Solana has experienced a minor bounce this week, trading up 1.75% at $172 after falling 7% in the previous two days. While short-term volatility has gripped the broader crypto market, SOL’s technical indicators suggest that a larger upward move may be forming.
Rounding Bottom Formation Points to Recovery
The current chart pattern for Solana resembles a classic rounding bottom — a bullish reversal structure that often precedes extended price surges. This pattern began forming after SOL declined sharply from $262 to a low of $105 between January and early April, losing nearly 60% of its value.
Since then, Solana has rebounded strongly, climbing more than 64% in the last 34 days. Now, the asset is approaching the $183 level, which represents both the 50% Fibonacci retracement of the prior correction and the neckline of the rounding bottom. A successful breakout above this point could open the door for a continued rally toward the $262 level — the previous high and a significant psychological milestone.
Technical Indicators Support Bullish Momentum
Multiple technical indicators are reinforcing the bullish case. The Relative Strength Index (RSI), a key momentum gauge, has started to move upward after briefly dipping below its 14-day simple moving average. This suggests that buyers are regaining control and that bullish momentum is building once again.
The 50-day and 100-day exponential moving averages (EMAs) are also converging, hinting at a potential bullish crossover. If confirmed, this crossover could act as a fresh buy signal for traders and institutional investors monitoring momentum-based setups.
Cup and Handle Pattern Identified on Weekly Chart
Crypto analyst Ali Martinez has added to the growing optimism by identifying a cup and handle pattern forming on Solana’s weekly chart. This technical structure, often seen in bullish market setups, indicates a brief consolidation before a larger breakout. The “handle” portion is forming as a descending channel, with resistance located near the $200 level.
Martinez believes that if Solana can close above this resistance, it could ignite a parabolic rally, potentially pushing the price beyond the $262 target. This aligns with the larger bullish reversal structure seen on the daily timeframe, offering additional confirmation.

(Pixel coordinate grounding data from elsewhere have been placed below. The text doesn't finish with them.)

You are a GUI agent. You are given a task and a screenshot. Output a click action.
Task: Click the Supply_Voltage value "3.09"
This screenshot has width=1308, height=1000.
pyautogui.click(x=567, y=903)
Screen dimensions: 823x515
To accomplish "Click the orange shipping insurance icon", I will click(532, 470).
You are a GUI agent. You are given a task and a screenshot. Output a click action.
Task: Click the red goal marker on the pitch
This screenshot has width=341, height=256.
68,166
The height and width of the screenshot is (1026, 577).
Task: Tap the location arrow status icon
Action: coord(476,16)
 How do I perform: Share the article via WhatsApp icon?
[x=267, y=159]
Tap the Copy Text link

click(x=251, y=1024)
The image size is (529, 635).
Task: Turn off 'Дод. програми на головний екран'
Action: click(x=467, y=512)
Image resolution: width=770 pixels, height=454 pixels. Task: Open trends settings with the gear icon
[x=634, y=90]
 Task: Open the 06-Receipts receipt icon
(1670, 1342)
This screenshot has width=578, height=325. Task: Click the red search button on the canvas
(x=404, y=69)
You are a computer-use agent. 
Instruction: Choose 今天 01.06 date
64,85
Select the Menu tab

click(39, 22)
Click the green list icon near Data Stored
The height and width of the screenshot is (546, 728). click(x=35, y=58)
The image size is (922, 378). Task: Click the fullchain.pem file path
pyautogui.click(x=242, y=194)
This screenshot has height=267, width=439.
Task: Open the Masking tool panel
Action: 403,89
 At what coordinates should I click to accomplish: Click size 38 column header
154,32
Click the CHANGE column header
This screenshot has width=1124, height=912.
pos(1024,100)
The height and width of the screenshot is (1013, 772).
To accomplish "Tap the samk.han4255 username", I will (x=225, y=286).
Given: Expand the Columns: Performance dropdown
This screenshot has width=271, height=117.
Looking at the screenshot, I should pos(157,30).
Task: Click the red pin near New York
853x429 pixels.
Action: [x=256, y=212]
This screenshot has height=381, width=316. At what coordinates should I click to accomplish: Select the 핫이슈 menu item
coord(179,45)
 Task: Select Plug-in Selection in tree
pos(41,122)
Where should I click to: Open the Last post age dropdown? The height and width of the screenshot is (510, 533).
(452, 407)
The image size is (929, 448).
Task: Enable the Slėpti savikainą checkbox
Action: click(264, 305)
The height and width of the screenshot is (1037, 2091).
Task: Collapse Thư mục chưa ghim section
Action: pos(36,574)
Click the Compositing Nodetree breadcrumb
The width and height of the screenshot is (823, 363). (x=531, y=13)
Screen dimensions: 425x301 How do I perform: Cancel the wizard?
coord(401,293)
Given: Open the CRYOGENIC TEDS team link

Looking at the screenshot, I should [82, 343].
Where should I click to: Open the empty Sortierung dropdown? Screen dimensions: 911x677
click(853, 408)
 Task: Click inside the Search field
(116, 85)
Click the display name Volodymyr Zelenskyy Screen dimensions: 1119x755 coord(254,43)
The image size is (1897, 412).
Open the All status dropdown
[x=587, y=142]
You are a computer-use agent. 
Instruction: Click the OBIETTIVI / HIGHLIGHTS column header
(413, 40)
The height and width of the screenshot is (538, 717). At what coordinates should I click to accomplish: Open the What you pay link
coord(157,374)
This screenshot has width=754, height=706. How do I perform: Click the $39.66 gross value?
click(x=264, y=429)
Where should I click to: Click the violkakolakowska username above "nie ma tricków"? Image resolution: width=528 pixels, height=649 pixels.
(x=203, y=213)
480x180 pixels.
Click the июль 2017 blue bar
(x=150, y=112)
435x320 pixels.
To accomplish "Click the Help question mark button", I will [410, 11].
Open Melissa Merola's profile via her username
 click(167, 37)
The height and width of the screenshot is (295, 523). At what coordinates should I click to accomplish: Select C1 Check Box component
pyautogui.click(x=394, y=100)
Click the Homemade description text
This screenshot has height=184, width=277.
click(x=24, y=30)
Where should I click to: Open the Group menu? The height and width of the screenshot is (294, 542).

Futures Market Shows Confidence in Solana
Solana’s strength isn’t just limited to spot market action. Derivatives data shows increasing confidence among traders. According to Coinglass, open interest in Solana futures has risen to $6.83 billion. This indicates a significant amount of capital is being placed on future SOL price movements.
Additionally, the funding rate remains positive at 0.0023%, signaling that long positions are dominant. On Binance, 70.45% of SOLUSDT traders are currently holding long positions. The total long-to-short ratio stands at 2.38, reflecting a clear bullish bias among leveraged traders.
Key Resistance Levels to Watch
For Solana to confirm its bullish breakout, it must clear two critical resistance levels: $183 and $200. The former is tied to the rounding bottom pattern, while the latter is the neckline of the handle formation. If SOL can push through these zones, momentum could drive it to retest the $262 level — its previous 2024 high.
On the downside, any failure to hold current support levels could lead to a retest of the 200-day EMA, near $150. However, unless market sentiment significantly weakens, the broader outlook for Solana remains positive.
Conclusion
Solana appears well-positioned for a potential breakout, with strong support from both technical patterns and futures market data. If the bullish momentum holds and key resistance levels are broken, SOL could be on its way to reclaiming the $262 mark — and possibly charting new highs in the months ahead.